> Set exercise: How many of the lines below contain the string "Zlín"? Reply with the number alone.

:::

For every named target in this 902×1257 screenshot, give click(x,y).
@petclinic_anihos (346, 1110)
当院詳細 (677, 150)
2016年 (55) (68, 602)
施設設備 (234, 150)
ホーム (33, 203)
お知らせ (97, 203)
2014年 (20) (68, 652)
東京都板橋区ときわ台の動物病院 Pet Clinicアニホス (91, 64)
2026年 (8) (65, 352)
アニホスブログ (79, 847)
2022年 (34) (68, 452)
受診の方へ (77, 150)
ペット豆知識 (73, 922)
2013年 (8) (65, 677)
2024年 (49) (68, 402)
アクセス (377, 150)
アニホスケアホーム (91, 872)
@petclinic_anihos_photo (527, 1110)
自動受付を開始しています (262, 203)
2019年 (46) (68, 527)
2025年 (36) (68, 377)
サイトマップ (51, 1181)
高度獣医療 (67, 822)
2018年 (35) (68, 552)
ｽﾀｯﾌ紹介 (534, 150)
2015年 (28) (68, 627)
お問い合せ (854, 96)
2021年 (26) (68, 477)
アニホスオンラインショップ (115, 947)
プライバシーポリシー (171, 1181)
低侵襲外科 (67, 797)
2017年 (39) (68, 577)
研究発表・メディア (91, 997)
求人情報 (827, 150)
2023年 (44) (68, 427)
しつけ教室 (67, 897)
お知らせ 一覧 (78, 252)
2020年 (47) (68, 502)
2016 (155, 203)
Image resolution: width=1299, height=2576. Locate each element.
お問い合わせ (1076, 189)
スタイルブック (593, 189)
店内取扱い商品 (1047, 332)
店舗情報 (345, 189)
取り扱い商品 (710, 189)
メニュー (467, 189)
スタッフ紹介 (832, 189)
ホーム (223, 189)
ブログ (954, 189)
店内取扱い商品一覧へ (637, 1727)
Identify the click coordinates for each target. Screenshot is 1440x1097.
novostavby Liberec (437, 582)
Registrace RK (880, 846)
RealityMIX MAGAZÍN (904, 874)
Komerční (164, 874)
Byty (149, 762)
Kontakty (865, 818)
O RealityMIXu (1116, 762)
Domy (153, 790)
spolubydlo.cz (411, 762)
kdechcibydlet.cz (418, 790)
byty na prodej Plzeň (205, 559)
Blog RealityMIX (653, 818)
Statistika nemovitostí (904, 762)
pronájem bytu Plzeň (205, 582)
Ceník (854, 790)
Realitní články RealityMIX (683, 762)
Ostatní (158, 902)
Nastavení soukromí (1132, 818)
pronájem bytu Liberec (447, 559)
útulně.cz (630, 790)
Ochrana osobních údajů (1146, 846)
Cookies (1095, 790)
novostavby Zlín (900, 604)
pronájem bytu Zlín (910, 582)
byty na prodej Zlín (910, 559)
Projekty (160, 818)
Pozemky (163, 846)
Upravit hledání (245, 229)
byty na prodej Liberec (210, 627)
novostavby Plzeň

:::

> The answer: 3